Falta de inspeção causa multa

Mudanças e decisões judiciais na vistoria provocaram confusão entre os motoristas

Jerusa Rodrigues, O Estado de S.Paulo

17 Fevereiro 2014 | 02h01

As mudanças nas regras da inspeção veicular no ano passado acabaram provocando confusão entre os paulistanos. No dia 11 de outubro, o prefeito Fernando Haddad anunciou a suspensão do serviço por pelo menos 6 meses, a partir do dia 14 daquele mês. Dois dias depois, a Controlar conseguiu liminar na Justiça para manter a inspeção até o dia 31 de janeiro deste ano.
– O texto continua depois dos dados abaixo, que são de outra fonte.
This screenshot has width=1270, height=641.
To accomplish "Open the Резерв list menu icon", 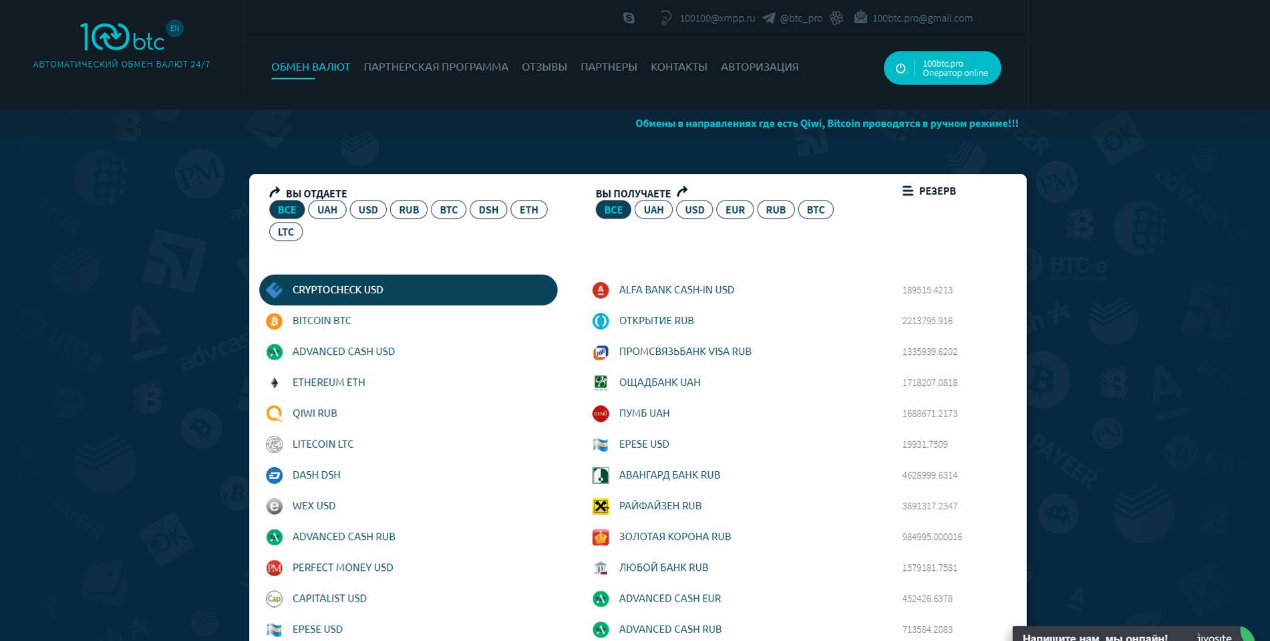I will (x=907, y=191).
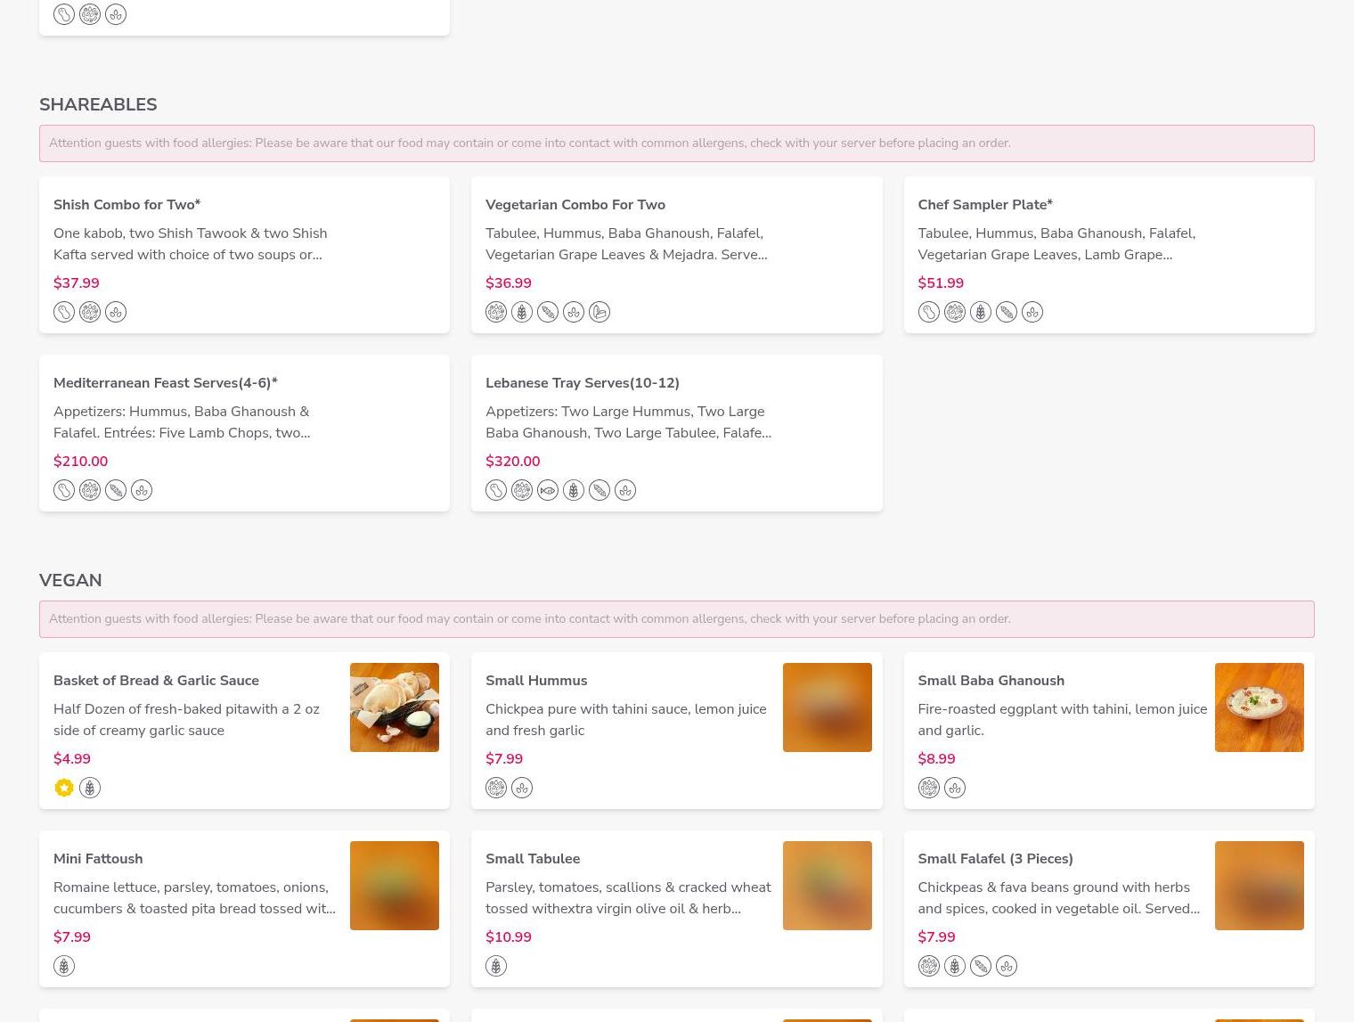Open the Shish Combo for Two item
1354x1022 pixels.
[126, 205]
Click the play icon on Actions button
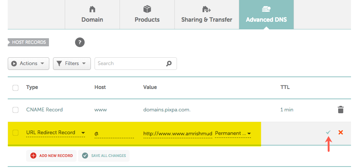358x168 pixels. (14, 64)
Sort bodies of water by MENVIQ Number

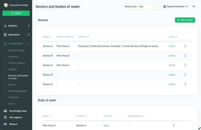point(136,116)
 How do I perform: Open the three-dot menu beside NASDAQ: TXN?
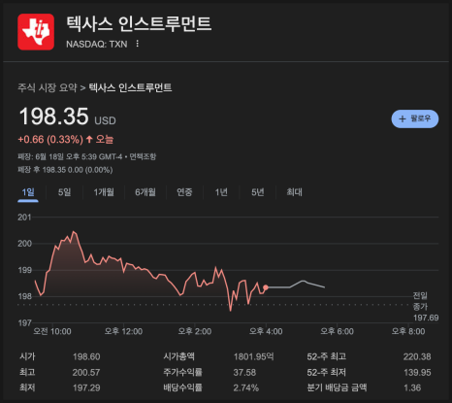[x=138, y=44]
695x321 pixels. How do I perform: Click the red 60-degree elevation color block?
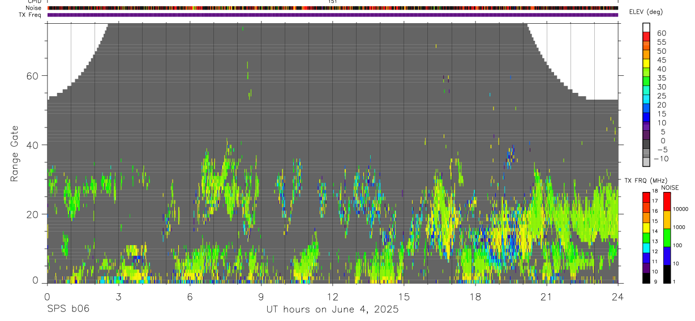tap(646, 36)
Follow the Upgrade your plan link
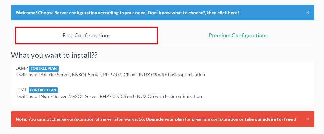324x134 pixels. [165, 119]
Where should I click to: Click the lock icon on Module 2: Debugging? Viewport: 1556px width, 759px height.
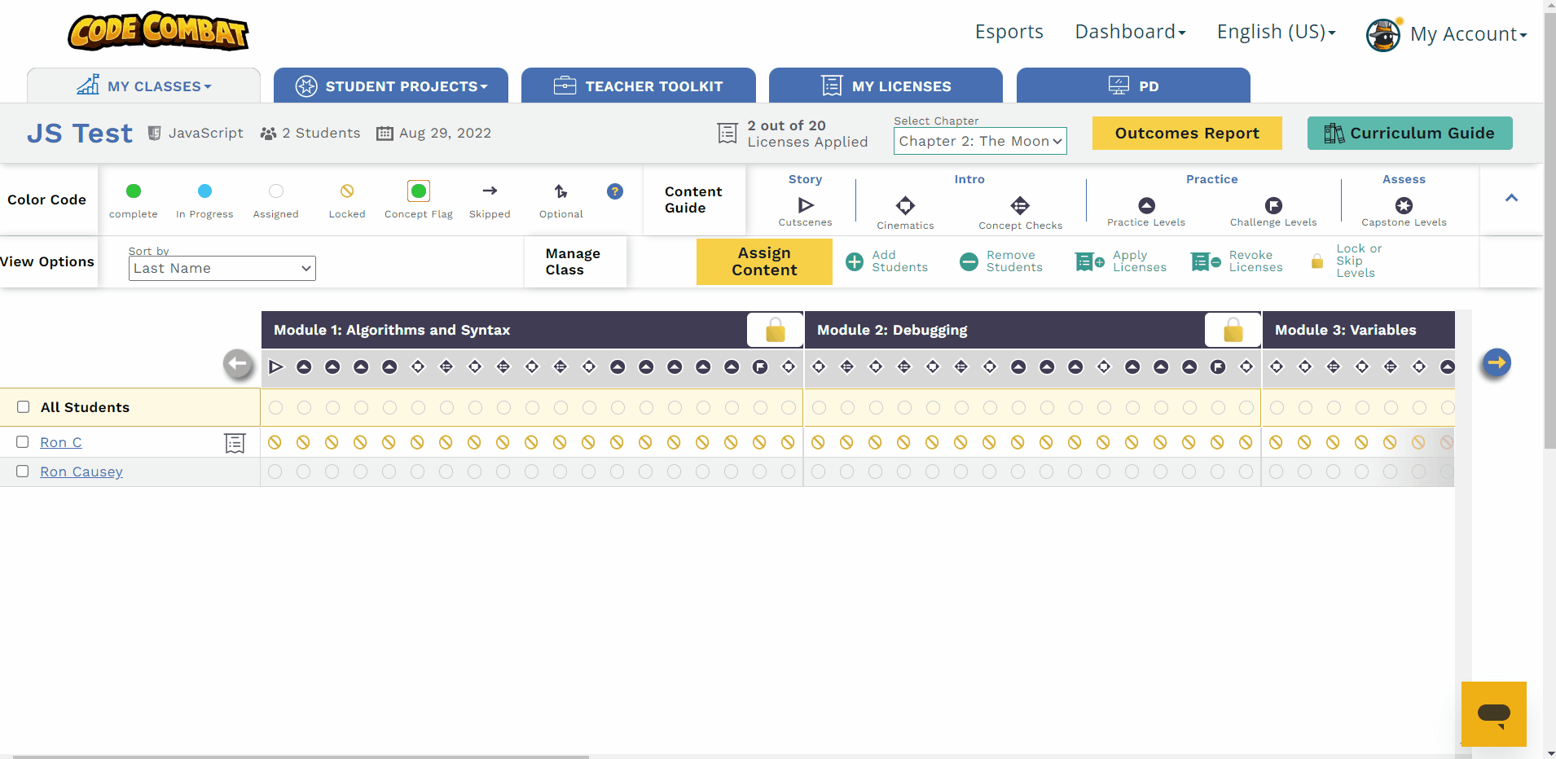[1233, 330]

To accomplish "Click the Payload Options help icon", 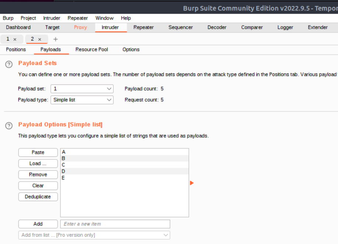I will [x=9, y=126].
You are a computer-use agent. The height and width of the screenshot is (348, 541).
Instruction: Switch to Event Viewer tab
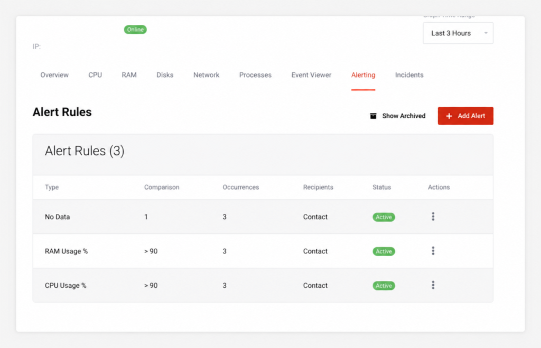coord(311,75)
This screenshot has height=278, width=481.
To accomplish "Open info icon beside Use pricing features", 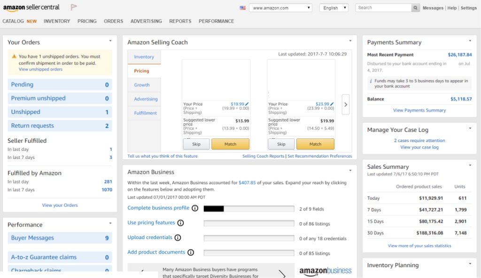I will tap(181, 222).
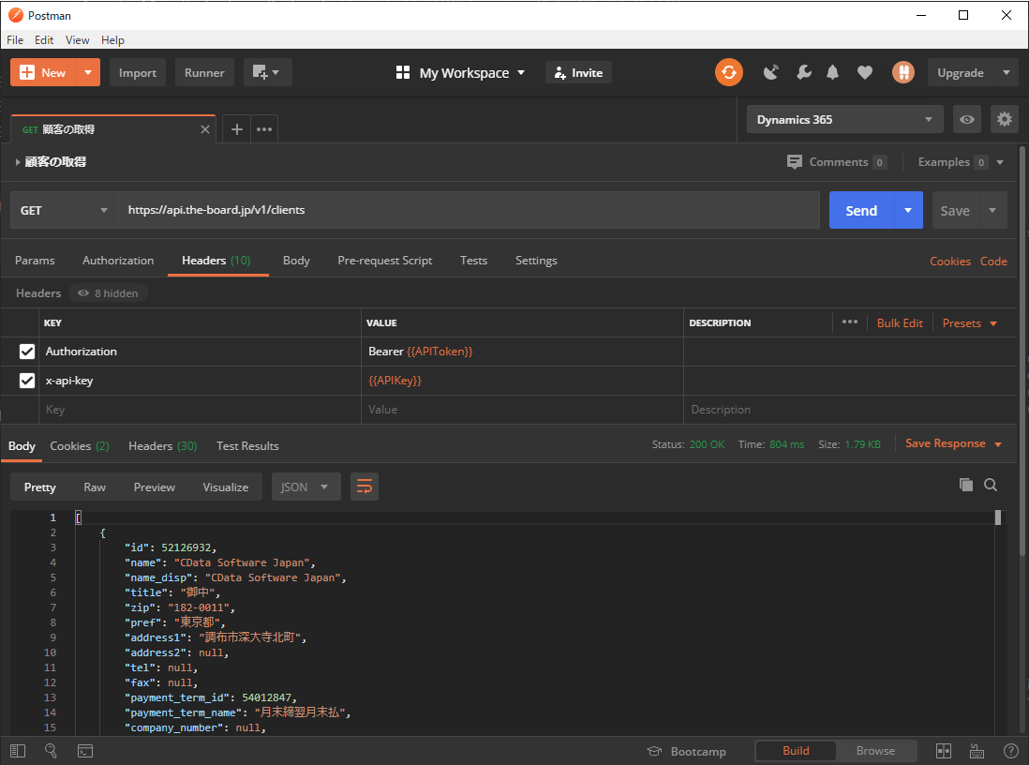Screen dimensions: 1029x765
Task: Copy response using the copy icon
Action: (x=966, y=485)
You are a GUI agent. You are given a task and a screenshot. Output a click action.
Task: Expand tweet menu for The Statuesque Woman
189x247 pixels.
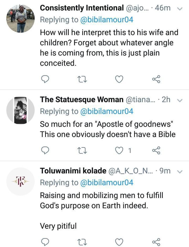pos(180,100)
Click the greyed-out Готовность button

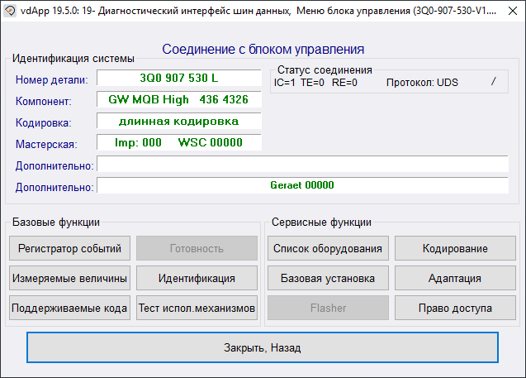197,248
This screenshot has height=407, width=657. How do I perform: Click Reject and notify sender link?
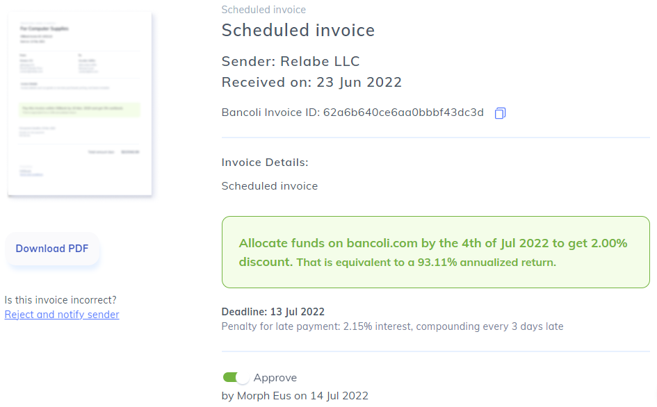[x=62, y=315]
Entre uma decisão e outra, quem acabou sendo prejudicado foi o cidadão.

A médica A. V., de 54 anos (que pediu para não ser identificada), recebeu multa de R$ 550 neste mês por ter feito a inspeção com atraso. "Ao levar meu carro à Controlar em outubro, soube que o serviço estava suspenso. Por isso acabei fazendo a inspeção em 20 de janeiro. No meio de tantas idas e vindas judiciais é correto multar?"

A Secretaria do Verde e do Meio Ambiente (SVMA) informa que o Programa de Inspeção Ambiental Veicular foi suspenso de forma temporária e retomado em 16 de outubro. Explica que a informação foi divulgada em vários veículos de comunicação, portanto a multa é devida.

A leitora discorda. "A punição deveria ser cancelada. É provável que muitos tenham cometido o mesmo engano por causa da confusão causada pela Prefeitura."

Para o professor de Relações de Consumo da FGV Direito-Rio Fabio Lopes Soares, assim como a leitora, dezenas de outros cidadãos tiveram dificuldade para agendar e obter informação sobre a permanência ou não do serviço. "Apesar de considerar que a comunicação da SVMA sobre a manutenção da inspeção foi adequada, eventuais multas por esse motivo são passíveis de recurso. Caso não tenha solução, deve ajuizar uma ação."

Reembolso. A demora para obter a taxa de volta é outra queixa. O comerciante Agnaldo Silva, de 45 anos, solicitou a devolução em 10 de novembro. "Meu veículo não tem nenhuma pendência, mas até hoje não fui reembolsado", diz. A SVMA esclarece que a solicitação está em processamento e, caso não haja multa, licenciamento ou imposto vencido, cidadão será reembolsado.

Apesar de os serviços da administração pública direta não estarem sujeitos ao Código de Defesa do Consumidor, no Estado de São Paulo está em vigor a lei de Proteção e Defesa do Usuário de Serviços Públicos, diz Soares. "Assim, a devolução do valor é devida, mesmo que a Controlar esteja com suas operações suspensas. Caso não consiga o reembolso, com base na lei e nas regras gerais administrativas, o leitor poderá exigir o valor administrativamente ou no Judiciário."